On Sat, Jul 31, 2010 at 20:07, Bruno Medeiros
<brunodomedeiros+spam@com.gmail> wrote:
Consider the familiar functional idiom "map" (http://en.wikipedia.org/wiki/Map_%28higher-order_function%29)
What would you call such a function parameter (either for map or just generally).
What parameter?
That is, what would you call a function that takes one parameter of some type, and produces another object/data from that input?
Do you mean the partial application of map, is in D with map!"a*a" ? (without any argument).
Is there any usual name/term for this, I wonder, or not really?

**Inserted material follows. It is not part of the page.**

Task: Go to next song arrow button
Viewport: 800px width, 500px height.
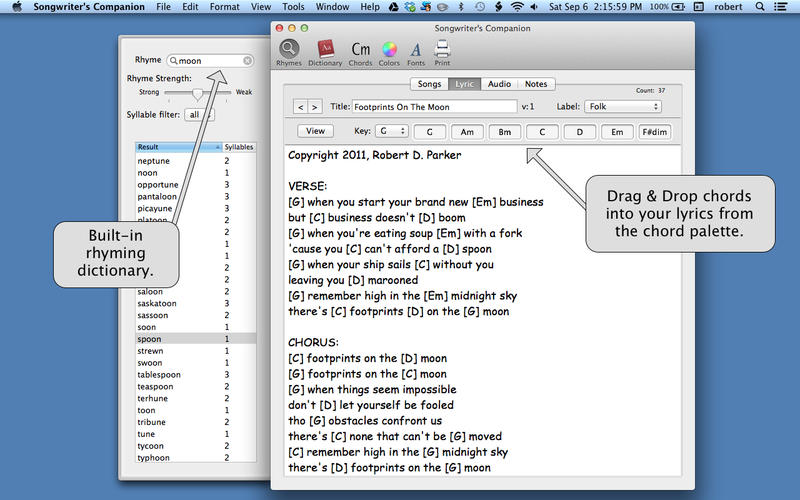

Not sure if I'm saying something obvious to you, but map is a higher-order function: a function that acts on functions, either taking them as parameter(s) or as results. So are filter, fold/reduce, unfold, scan, compose, power (of a function: power(f, n) = f(f(f(... n times)))
For map, filter or reduce, the function is just a parameter among two. Most of the time, what they create is not a function.
In curried language like Haskell, you can easily create the partial application of a function: n-args functions are in fact n 1-arg functions each delivering the next step (a function).
So map x*x [0,1,2,3,4] is [0,1,4,9,16], but map x*x is a function, waiting for an iterable and returning its transformation through x*x. In not-curried language, map x*x is considered a partial application of map.
Note in D the asymmetry between the function which is a compile-time argument and the range, a runtime argument. A recent change in Phobos (for the next release) by Andrei will allow us to do:
alias map!"a*a" squarer; // squarer is a _generic_ function taking any range, as long as the operation a*a makes sense for the range elements.
Before, we could do this with reduce, but not map and filter. That was originally to avoid a bug in the compiler :-) but it's easy to code and very useful.
We could have a map(fun, range) in D, I guess. Gone the currying, but welcome runtime functions.